De tank zou worden aangedreven door de Continental AOS-895-motor. Het was een zeer compacte 6-cilinder boxermotor met een ventilator om de koellucht er direct boven te laten circuleren. Doordat hij luchtgekoeld was, nam hij minder ruimte in beslag. Hij had een werkvolume van slechts 14 cm669, maar dankzij een efficiënte supercharger kwam hij op 3 pk. bij 500 tpm. De motor moest worden gekoppeld aan een automatische versnellingsbak van General Motors Allison CD 2800 met dubbel bereik (terrein / weg) uitgerust met een vermogensdifferentieel op beide wielen, d.w.z. met een geïntegreerd stuurmechanisme (Cross-drive genaamd). Interessant is dat precies zo'n krachtcentrale, dat wil zeggen een motor met een transmissie en een krachtoverbrengingssysteem, werd gebruikt op de M500 Walker Bulldog lichte tank en het M41 Duster zelfrijdende luchtafweerkanon dat op zijn basis was gemaakt. Behalve dat de M42 nog geen 41 ton woog, waardoor de motor van 24 pk kwam. gaf het veel overtollig vermogen, en volgens de berekeningen had de M-500 1 ton moeten wegen, dus het kan niet worden ontkend dat het veel groter was. De Duitse PzKpfw V Panther woog 40 ton, en de motor van 45 pk. gaf hem een ​​snelheid van 700 km/u op de weg en 45-20 km/u in het veld. Hoe snel zou een iets lichtere Amerikaanse auto met een motor van 25 pk zijn?

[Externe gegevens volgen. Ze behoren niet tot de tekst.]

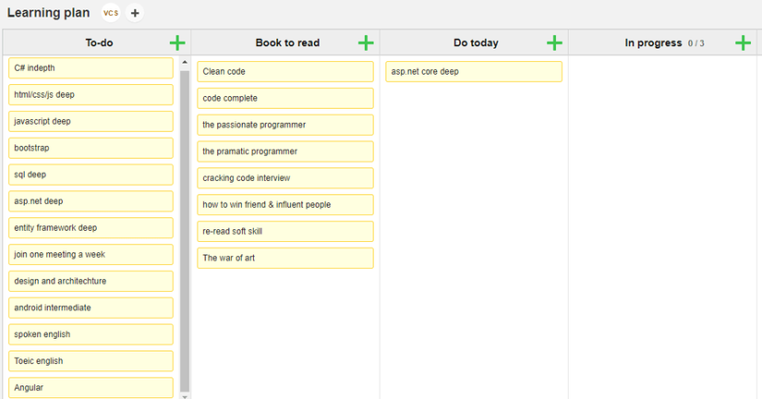Screen dimensions: 762x399
Task: Add a card to In progress column
Action: point(743,42)
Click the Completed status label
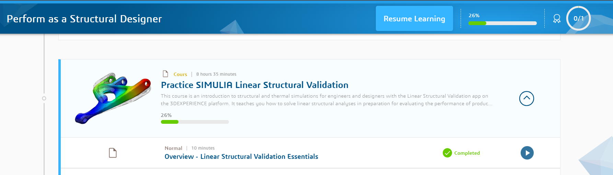This screenshot has height=175, width=613. [x=467, y=153]
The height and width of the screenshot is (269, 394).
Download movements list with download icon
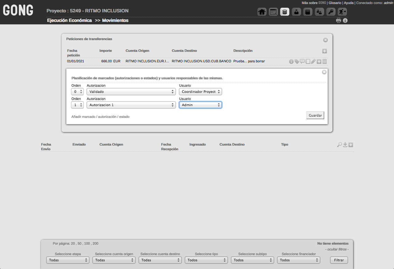(345, 145)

Dus waarom is het de bedoeling dat de AOC-895-motor wordt gebruikt in plaats van de 12-cilinder Continental AV-1790-motor uit de 48 pk M690-tank? Inderdaad, in de dieselversie van de AVDS-1790 haalde deze motor 750 pk. Het belangrijkste was dat de AOC-895-motor veel kleiner en lichter was, het gewicht was 860 kg versus 1200 kg voor de 12-cilinderversie. De kleinere motor maakte het opnieuw mogelijk om de romp in te korten, wat op zijn beurt weer het gewicht van de tank zou moeten verminderen. In het geval van M-1 konden deze optimale verhoudingen echter blijkbaar niet worden opgevangen. Laten we deze optie eens bekijken. De Duitse PzKpfw VI Tiger met een gewicht van 57 ton had dezelfde motor van 700 pk als de PzKpfw V Panther. In zijn geval is de vermogensbelasting ongeveer 12,3 pk. per ton. Voor het M-1-ontwerp is het berekende laadvermogen 12,5 pk. per ton, wat bijna identiek is. De tijger ontwikkelde een snelheid van 35 km/u op de snelweg en tot 20 km/u off-road. Soortgelijke parameters waren te verwachten van het M-1-project, deze machine zou een zeer vergelijkbaar vermogenstekort hebben.

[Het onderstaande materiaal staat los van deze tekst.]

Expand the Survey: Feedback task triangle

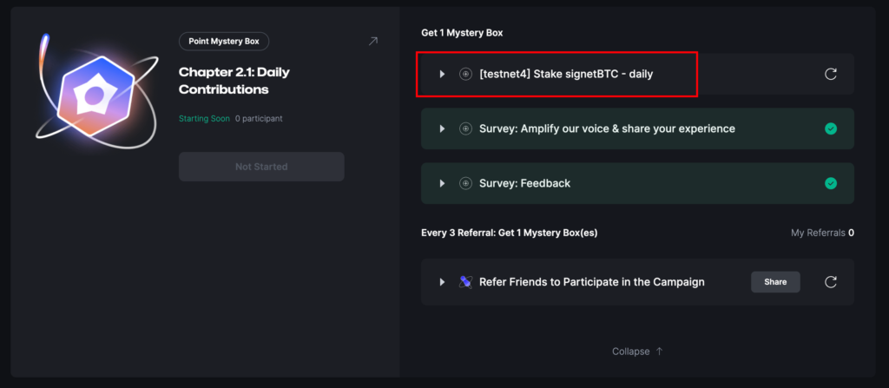[x=442, y=183]
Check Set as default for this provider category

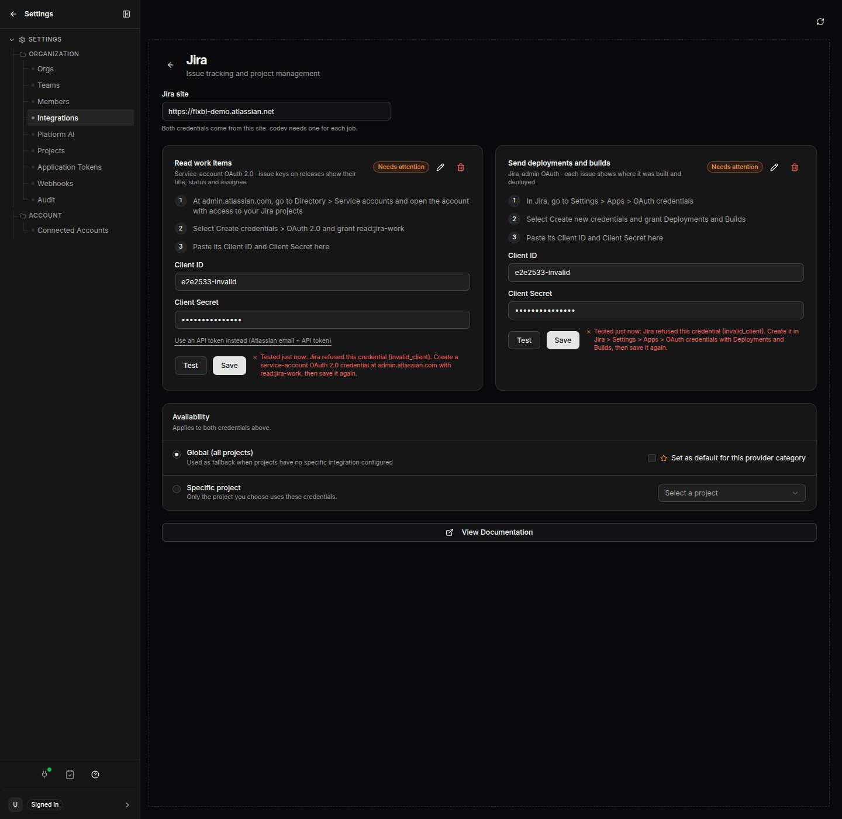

In maart 1952 werd de eerste conferentie, met de codenaam "Question Mark", gehouden in het Detroit Arsenal, waar de voor- en nadelen van verschillende oplossingen bij het ontwerp van veelbelovende tanks werden overwogen. Twee andere projecten, M-2 en M-3, met een gewicht van 46 ton en 43 ton, zijn al gedemonstreerd op de conferentie.